[Stored data entries]
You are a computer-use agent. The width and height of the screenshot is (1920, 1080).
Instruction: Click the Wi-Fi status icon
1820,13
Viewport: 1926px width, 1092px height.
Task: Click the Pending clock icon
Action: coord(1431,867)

[About this task]
Write the records above out again precisely.

[The answer]
You are a computer-use agent. The width and height of the screenshot is (1920, 1080).
Instruction: Click the Wi-Fi status icon
1820,13
Viewport: 1926px width, 1092px height.
Task: Click the Pending clock icon
Action: coord(1431,867)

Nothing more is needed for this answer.